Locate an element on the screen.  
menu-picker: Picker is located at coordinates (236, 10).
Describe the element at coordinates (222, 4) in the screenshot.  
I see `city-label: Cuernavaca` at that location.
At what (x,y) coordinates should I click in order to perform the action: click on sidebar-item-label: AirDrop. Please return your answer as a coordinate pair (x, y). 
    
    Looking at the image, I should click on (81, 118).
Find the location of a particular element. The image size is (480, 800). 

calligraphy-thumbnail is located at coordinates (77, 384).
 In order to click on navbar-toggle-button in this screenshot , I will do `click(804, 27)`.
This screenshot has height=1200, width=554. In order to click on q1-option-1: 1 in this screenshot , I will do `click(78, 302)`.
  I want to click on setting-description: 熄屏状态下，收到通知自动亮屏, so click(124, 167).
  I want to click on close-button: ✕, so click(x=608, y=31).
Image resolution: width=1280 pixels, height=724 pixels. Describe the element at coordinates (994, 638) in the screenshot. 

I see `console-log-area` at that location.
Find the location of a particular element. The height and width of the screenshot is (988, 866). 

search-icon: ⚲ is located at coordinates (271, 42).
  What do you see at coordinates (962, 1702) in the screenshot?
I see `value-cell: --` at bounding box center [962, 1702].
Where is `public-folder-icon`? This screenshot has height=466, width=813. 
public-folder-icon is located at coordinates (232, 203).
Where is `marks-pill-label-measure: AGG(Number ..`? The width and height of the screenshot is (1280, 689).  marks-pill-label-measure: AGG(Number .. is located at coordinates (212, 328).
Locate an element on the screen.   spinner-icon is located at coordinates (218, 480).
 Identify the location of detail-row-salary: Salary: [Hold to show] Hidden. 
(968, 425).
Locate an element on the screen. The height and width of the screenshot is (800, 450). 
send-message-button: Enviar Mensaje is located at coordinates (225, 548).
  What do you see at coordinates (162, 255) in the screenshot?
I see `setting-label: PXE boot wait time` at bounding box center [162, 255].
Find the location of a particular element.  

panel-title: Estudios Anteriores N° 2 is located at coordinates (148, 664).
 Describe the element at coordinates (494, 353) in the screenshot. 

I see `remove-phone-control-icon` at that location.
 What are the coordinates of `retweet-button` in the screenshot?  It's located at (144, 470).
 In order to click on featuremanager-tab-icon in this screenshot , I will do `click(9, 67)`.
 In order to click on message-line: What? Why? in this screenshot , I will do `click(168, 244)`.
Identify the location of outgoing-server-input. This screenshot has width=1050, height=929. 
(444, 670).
= = = =
## Assignment:
Write out the entire listing above word for word, from its first line to its last.

## Finished exercise:
Locate an element on the screen.  
menu-picker: Picker is located at coordinates (236, 10).
Describe the element at coordinates (222, 4) in the screenshot.  
I see `city-label: Cuernavaca` at that location.
At what (x,y) coordinates should I click in order to perform the action: click on sidebar-item-label: AirDrop. Please return your answer as a coordinate pair (x, y). 
    
    Looking at the image, I should click on (81, 118).
Find the location of a particular element. The image size is (480, 800). 

calligraphy-thumbnail is located at coordinates (77, 384).
 In order to click on navbar-toggle-button in this screenshot , I will do `click(804, 27)`.
This screenshot has height=1200, width=554. In order to click on q1-option-1: 1 in this screenshot , I will do `click(78, 302)`.
  I want to click on setting-description: 熄屏状态下，收到通知自动亮屏, so click(124, 167).
  I want to click on close-button: ✕, so click(x=608, y=31).
Image resolution: width=1280 pixels, height=724 pixels. Describe the element at coordinates (994, 638) in the screenshot. 

I see `console-log-area` at that location.
Find the location of a particular element. The height and width of the screenshot is (988, 866). 

search-icon: ⚲ is located at coordinates (271, 42).
  What do you see at coordinates (962, 1702) in the screenshot?
I see `value-cell: --` at bounding box center [962, 1702].
Where is `public-folder-icon`? This screenshot has height=466, width=813. 
public-folder-icon is located at coordinates (232, 203).
Where is `marks-pill-label-measure: AGG(Number ..`? The width and height of the screenshot is (1280, 689).  marks-pill-label-measure: AGG(Number .. is located at coordinates (212, 328).
Locate an element on the screen.   spinner-icon is located at coordinates (218, 480).
 Identify the location of detail-row-salary: Salary: [Hold to show] Hidden. 
(968, 425).
Locate an element on the screen. The height and width of the screenshot is (800, 450). 
send-message-button: Enviar Mensaje is located at coordinates (225, 548).
  What do you see at coordinates (162, 255) in the screenshot?
I see `setting-label: PXE boot wait time` at bounding box center [162, 255].
Find the location of a particular element.  

panel-title: Estudios Anteriores N° 2 is located at coordinates (148, 664).
 Describe the element at coordinates (494, 353) in the screenshot. 

I see `remove-phone-control-icon` at that location.
 What are the coordinates of `retweet-button` in the screenshot?  It's located at (144, 470).
 In order to click on featuremanager-tab-icon in this screenshot , I will do `click(9, 67)`.
 In order to click on message-line: What? Why? in this screenshot , I will do `click(168, 244)`.
Identify the location of outgoing-server-input. This screenshot has width=1050, height=929. 
(444, 670).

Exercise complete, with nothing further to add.